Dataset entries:
---

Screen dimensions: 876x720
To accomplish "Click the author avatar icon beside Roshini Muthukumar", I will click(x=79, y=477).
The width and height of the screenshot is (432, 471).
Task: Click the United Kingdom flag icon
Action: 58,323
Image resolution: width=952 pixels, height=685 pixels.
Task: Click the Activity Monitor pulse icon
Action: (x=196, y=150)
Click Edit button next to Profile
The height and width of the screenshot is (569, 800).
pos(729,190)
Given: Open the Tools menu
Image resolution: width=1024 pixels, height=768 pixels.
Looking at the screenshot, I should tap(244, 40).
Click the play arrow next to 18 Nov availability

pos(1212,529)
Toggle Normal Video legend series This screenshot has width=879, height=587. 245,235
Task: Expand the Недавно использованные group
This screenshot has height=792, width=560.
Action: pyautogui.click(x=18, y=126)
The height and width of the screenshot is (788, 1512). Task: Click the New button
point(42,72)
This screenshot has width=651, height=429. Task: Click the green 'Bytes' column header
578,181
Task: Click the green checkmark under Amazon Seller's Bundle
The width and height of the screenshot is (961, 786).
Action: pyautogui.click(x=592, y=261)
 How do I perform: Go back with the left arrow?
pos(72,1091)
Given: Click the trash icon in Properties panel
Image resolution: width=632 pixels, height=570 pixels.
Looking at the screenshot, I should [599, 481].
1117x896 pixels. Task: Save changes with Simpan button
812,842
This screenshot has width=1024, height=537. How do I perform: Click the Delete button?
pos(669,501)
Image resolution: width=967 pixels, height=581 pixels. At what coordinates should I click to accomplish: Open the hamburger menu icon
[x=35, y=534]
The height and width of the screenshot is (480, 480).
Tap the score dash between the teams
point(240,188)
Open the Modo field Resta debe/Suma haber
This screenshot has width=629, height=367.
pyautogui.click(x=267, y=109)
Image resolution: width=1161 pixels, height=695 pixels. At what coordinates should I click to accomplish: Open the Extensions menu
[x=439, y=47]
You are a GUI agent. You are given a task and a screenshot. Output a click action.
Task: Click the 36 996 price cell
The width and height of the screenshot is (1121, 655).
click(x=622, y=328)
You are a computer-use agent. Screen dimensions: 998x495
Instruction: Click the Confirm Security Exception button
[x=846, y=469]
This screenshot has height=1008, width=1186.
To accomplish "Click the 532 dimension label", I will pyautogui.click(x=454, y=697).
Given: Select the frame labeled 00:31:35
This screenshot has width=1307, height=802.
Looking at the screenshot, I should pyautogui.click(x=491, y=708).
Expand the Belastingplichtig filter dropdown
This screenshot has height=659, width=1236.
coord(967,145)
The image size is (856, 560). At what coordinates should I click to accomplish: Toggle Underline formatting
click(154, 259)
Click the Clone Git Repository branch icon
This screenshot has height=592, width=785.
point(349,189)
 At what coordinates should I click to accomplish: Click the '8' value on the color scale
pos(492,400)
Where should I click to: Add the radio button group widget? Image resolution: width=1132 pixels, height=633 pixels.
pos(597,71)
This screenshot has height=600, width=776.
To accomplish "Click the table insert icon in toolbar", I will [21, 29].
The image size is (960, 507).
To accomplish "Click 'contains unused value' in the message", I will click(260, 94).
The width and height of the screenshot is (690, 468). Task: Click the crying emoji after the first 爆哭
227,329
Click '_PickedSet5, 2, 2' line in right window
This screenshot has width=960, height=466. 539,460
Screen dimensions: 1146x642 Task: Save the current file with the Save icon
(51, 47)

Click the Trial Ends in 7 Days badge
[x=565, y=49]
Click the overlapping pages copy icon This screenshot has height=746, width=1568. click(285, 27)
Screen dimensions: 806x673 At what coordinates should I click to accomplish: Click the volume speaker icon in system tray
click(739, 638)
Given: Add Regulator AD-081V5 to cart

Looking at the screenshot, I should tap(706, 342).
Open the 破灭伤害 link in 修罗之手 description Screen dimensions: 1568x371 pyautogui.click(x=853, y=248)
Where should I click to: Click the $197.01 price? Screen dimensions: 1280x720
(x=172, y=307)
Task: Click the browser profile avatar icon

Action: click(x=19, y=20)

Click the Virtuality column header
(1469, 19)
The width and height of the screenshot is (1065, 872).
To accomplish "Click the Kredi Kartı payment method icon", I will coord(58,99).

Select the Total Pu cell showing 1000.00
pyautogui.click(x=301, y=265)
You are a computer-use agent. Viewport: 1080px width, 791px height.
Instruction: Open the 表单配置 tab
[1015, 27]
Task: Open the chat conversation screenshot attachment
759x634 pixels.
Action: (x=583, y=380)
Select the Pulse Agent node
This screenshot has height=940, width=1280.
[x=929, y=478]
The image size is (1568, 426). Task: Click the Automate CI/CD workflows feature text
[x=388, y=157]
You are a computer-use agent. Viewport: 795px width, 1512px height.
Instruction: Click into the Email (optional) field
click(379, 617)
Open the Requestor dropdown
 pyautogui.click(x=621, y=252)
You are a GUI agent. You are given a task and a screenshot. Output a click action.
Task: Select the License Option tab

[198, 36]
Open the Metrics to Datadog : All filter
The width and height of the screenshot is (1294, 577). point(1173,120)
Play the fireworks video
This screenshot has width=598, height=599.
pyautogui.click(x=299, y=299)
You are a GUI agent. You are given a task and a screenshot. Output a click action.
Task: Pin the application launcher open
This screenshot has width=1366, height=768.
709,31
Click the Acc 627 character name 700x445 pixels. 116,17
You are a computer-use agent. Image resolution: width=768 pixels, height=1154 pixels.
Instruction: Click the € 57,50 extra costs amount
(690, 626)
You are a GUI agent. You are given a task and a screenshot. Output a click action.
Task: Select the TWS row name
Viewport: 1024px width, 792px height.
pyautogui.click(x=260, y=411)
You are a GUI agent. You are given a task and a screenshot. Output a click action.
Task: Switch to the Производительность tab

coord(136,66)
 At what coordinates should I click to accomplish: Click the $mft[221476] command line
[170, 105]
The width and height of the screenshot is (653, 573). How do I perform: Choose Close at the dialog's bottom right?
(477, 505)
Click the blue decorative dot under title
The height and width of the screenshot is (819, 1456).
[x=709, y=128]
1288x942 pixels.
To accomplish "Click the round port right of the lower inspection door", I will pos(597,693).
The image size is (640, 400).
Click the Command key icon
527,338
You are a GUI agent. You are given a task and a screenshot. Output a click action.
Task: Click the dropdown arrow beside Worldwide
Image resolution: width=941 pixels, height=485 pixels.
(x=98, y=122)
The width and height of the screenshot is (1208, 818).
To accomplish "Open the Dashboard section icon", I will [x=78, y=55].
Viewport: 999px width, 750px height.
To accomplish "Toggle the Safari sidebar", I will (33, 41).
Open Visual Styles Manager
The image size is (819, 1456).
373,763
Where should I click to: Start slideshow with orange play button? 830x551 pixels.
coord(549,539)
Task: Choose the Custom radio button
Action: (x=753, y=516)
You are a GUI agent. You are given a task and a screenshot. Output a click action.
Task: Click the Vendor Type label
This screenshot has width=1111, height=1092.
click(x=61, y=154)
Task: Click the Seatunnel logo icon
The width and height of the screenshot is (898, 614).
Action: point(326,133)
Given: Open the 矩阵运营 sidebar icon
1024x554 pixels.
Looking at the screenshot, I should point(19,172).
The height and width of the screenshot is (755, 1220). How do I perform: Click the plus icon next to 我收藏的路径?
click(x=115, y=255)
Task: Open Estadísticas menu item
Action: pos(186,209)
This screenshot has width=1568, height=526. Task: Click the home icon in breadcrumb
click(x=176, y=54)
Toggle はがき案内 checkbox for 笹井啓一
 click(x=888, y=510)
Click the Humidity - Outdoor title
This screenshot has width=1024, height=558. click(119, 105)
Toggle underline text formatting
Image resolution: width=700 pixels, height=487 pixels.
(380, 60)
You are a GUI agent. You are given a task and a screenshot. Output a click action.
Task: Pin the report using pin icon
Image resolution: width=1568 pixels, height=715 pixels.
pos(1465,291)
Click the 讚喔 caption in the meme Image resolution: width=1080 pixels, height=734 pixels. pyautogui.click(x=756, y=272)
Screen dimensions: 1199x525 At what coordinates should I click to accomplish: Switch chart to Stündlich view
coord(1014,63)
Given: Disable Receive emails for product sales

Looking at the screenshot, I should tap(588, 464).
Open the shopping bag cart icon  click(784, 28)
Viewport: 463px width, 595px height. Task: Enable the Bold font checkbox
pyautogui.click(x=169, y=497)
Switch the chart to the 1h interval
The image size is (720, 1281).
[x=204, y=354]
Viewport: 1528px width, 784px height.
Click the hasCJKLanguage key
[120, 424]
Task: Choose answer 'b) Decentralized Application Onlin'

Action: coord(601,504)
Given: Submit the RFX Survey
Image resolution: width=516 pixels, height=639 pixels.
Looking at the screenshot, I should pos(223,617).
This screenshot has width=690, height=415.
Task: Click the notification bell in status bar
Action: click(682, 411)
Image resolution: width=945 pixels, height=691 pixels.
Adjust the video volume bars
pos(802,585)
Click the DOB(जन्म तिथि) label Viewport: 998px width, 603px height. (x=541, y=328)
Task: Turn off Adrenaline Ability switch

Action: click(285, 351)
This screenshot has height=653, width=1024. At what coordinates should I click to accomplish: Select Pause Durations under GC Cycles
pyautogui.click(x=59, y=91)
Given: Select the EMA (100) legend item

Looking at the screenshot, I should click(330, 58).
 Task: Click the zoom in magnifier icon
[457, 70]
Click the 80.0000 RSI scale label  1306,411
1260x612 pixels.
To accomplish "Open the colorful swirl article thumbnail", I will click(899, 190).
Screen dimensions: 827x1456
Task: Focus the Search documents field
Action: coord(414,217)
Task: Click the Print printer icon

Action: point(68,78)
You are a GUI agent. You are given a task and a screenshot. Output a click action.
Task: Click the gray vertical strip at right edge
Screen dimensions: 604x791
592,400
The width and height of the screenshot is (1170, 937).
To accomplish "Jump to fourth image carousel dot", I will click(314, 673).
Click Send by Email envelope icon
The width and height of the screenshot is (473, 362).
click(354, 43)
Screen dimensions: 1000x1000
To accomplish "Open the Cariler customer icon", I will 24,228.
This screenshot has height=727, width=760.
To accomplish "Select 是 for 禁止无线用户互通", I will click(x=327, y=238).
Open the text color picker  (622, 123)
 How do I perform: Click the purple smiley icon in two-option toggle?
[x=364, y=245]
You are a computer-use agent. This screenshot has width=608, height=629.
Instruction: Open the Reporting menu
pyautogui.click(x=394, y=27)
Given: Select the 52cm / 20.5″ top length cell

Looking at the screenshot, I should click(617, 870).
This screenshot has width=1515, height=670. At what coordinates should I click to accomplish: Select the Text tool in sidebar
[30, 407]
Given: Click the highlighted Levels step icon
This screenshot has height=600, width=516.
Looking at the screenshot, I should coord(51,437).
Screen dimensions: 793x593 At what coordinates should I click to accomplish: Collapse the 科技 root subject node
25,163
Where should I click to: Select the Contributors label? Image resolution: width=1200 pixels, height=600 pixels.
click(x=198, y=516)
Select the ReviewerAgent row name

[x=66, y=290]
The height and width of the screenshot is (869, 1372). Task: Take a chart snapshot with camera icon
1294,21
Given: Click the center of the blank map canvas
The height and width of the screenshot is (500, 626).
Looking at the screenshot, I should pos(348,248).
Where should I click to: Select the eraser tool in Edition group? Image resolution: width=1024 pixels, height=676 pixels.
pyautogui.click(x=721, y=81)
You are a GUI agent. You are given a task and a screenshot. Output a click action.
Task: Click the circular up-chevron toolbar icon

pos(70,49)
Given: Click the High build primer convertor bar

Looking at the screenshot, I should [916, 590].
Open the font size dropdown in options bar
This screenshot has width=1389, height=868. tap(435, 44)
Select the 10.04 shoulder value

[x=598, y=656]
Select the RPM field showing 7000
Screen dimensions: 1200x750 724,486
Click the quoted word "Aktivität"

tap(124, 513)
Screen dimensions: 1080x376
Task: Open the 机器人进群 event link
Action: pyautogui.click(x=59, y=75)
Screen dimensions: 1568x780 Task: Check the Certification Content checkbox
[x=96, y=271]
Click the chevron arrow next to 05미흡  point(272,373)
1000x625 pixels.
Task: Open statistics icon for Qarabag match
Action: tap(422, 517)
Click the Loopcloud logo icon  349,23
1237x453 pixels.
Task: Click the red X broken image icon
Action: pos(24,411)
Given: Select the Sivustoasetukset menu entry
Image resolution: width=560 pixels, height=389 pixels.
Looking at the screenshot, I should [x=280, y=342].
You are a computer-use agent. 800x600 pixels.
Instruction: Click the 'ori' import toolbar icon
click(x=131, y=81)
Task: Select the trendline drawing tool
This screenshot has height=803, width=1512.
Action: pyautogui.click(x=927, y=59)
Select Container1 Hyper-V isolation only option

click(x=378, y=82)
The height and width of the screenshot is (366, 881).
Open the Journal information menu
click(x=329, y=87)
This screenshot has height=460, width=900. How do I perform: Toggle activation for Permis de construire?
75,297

---

WHAT YOU WILL DO: Go to the line with "Play the fireworks video" in the entries above and repeat every line from there through the line with "Task: Select the TWS row name", exactly and with no other text.

WRITTEN REPLY:
Play the fireworks video
This screenshot has width=598, height=599.
pyautogui.click(x=299, y=299)
You are a GUI agent. You are given a task and a screenshot. Output a click action.
Task: Pin the application launcher open
This screenshot has width=1366, height=768.
709,31
Click the Acc 627 character name 700x445 pixels. 116,17
You are a computer-use agent. Image resolution: width=768 pixels, height=1154 pixels.
Instruction: Click the € 57,50 extra costs amount
(690, 626)
You are a GUI agent. You are given a task and a screenshot. Output a click action.
Task: Select the TWS row name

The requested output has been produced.